Figure 8: Contrast-enhanced MRI.
There is a right solid intraconal mass that is slightly hyperintense with a hypointense capsule on T1WI (A),
hypointense on T2WI (B),
that shows homogeneous enhancement with gadolinium (C).
There is mass effect,
characterized by cephalad displacement of the optic nerve and caudal displacement of the inferior rectus muscle (B).
Fig. 8: Case Nº 5:
27-year-old man. History of left ocular melanoma operated 3 years before.
Contrast enhanced MRI.
References: Department of Radiology, Hospital Clínico Universidad de Chile, Universidad de Chile, 2018.
Biopsy result: MELANOMA METASTASIS
Generalities:
- Metastasis from other cancers constitute 1-13% of orbital tumors.
- The most frequent primary tumors are breast (48-53%),
prostate,
melanoma,
and lung.
- Some cancers have a predilection for specific locations in the orbit.
For example,
breast cancer tends to metastasize to orbital fat and muscle,
prostate cancer to bone,
and melanoma to muscle.
Clinical presentation:
The symptoms manifest quickly,
with progression occurring over weeks to months.
There may be proptosis and motility alterations.
Imaging appearance: Variable depending on the primary tumor.

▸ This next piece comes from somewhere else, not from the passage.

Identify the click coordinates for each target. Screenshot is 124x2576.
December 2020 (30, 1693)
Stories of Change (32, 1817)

In the particular case of melanoma metastasis,
melanin shows increased T1 signal intensity and decreased T2 signal intensity.
The degree of melanomatous pigmentation is variable and correlates with quantitative T1 signal:
- The higher the melanin content,
the higher the hyperintensity on T1WI,
the worse the prognosis.
- Up to 20% of melanomas are amelanotic,
thereby lacking characteristic MRI appearance.